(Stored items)
--------------------

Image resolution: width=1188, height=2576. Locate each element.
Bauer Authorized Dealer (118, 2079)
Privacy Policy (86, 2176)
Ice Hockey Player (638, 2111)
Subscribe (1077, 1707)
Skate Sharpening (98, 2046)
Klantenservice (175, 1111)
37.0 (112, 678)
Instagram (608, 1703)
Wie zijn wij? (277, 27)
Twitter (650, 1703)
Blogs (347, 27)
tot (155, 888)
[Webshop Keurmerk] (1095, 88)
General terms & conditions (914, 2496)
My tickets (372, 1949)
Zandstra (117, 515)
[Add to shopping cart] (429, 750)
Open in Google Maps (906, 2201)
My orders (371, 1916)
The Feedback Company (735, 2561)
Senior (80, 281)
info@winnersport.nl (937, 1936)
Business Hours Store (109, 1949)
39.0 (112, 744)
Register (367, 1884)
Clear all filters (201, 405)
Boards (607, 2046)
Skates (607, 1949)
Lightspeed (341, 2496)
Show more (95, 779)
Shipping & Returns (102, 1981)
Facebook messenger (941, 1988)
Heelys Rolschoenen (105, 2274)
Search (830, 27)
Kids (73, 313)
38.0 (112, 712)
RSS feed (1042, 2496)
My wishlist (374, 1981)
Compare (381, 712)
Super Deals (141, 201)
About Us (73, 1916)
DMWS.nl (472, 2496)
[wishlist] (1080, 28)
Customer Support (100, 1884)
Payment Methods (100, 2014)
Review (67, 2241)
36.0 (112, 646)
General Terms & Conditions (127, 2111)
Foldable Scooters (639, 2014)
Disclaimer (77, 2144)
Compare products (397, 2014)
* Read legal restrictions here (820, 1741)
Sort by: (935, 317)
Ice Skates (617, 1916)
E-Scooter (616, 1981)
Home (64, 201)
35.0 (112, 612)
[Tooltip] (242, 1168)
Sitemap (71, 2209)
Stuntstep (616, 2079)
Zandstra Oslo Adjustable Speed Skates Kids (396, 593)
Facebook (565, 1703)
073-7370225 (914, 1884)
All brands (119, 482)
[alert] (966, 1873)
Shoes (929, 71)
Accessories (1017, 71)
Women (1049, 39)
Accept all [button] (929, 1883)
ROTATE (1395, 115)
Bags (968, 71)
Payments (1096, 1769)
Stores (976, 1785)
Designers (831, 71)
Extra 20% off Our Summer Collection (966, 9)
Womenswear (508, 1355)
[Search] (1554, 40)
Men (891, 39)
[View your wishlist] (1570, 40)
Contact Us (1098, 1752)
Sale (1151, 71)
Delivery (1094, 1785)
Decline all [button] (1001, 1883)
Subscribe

--------------------

EXERCISE REQUIREMENTS: All lines above from the one containing "Boards (607, 2046)" to the one containing "General Terms & Conditions (127, 2111)" must be repeated exactly, both lines included, and no others.

EXERCISE RESULT:
Boards (607, 2046)
Skates (607, 1949)
Lightspeed (341, 2496)
Show more (95, 779)
Shipping & Returns (102, 1981)
Facebook messenger (941, 1988)
Heelys Rolschoenen (105, 2274)
Search (830, 27)
Kids (73, 313)
38.0 (112, 712)
RSS feed (1042, 2496)
My wishlist (374, 1981)
Compare (381, 712)
Super Deals (141, 201)
About Us (73, 1916)
DMWS.nl (472, 2496)
[wishlist] (1080, 28)
Customer Support (100, 1884)
Payment Methods (100, 2014)
Review (67, 2241)
36.0 (112, 646)
General Terms & Conditions (127, 2111)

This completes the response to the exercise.